Wittgenstein on ‘Primitive’ Languages

Roy Harris


Is there anything of value to be salvaged from the notion of ‘primitive’ languages introduced by Wittgenstein in Philosophical Investigations? Setting up ‘primitive’ languages is evidently not an idle jeu d’esprit, but is intended to throw intellectual light on the mechanisms to be found in less ‘primitive’ languages, such as German, English, etc. Wittgenstein seems to have been pondering this idea since at least the early 1930s, since we find references to such languages ‘complete in themselves’ cropping up the Brown Book. There students are already invited to imagine such a language as ‘the entire system of communication of a tribe in a primitive state of society’. But whether we can imagine this is not something that can be taken for granted. It turns out that the linguistic competence required for the operation of a ‘primitive’ language involves rather more than perhaps Wittgenstein realized, at least if its users are to be regarded as engaged in a rational activity, and not merely as humanoid counterparts to Pavlov’s dogs. As presented by Wittgenstein, the simplified semiology of such languages is a hindrance, rather than a help, to understanding the more complex semiology typical of human linguistic communication.

§ DATASET CONTENT:
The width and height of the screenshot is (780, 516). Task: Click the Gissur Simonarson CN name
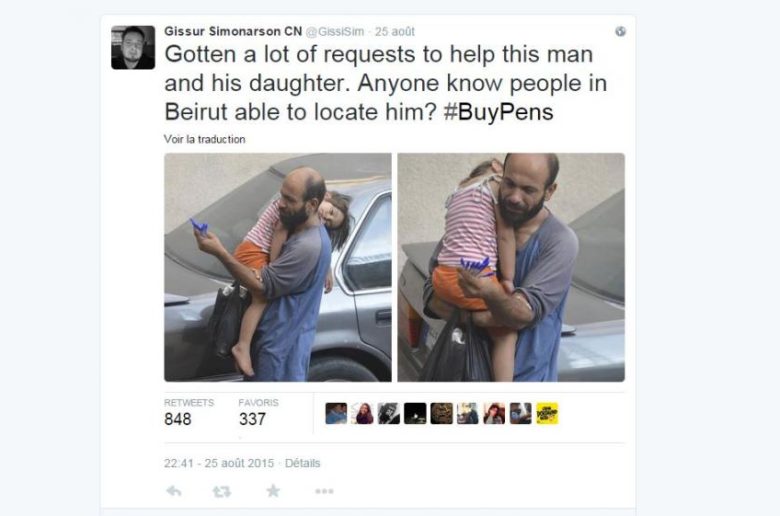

§ YOUR TASK:
Reproduce in full the passage on Wittgenstein and 'primitive' languages from above the listing, word for word, including its title and author line.

§ EXERCISE OUTPUT:
Wittgenstein on ‘Primitive’ Languages

Roy Harris


Is there anything of value to be salvaged from the notion of ‘primitive’ languages introduced by Wittgenstein in Philosophical Investigations? Setting up ‘primitive’ languages is evidently not an idle jeu d’esprit, but is intended to throw intellectual light on the mechanisms to be found in less ‘primitive’ languages, such as German, English, etc. Wittgenstein seems to have been pondering this idea since at least the early 1930s, since we find references to such languages ‘complete in themselves’ cropping up the Brown Book. There students are already invited to imagine such a language as ‘the entire system of communication of a tribe in a primitive state of society’. But whether we can imagine this is not something that can be taken for granted. It turns out that the linguistic competence required for the operation of a ‘primitive’ language involves rather more than perhaps Wittgenstein realized, at least if its users are to be regarded as engaged in a rational activity, and not merely as humanoid counterparts to Pavlov’s dogs. As presented by Wittgenstein, the simplified semiology of such languages is a hindrance, rather than a help, to understanding the more complex semiology typical of human linguistic communication.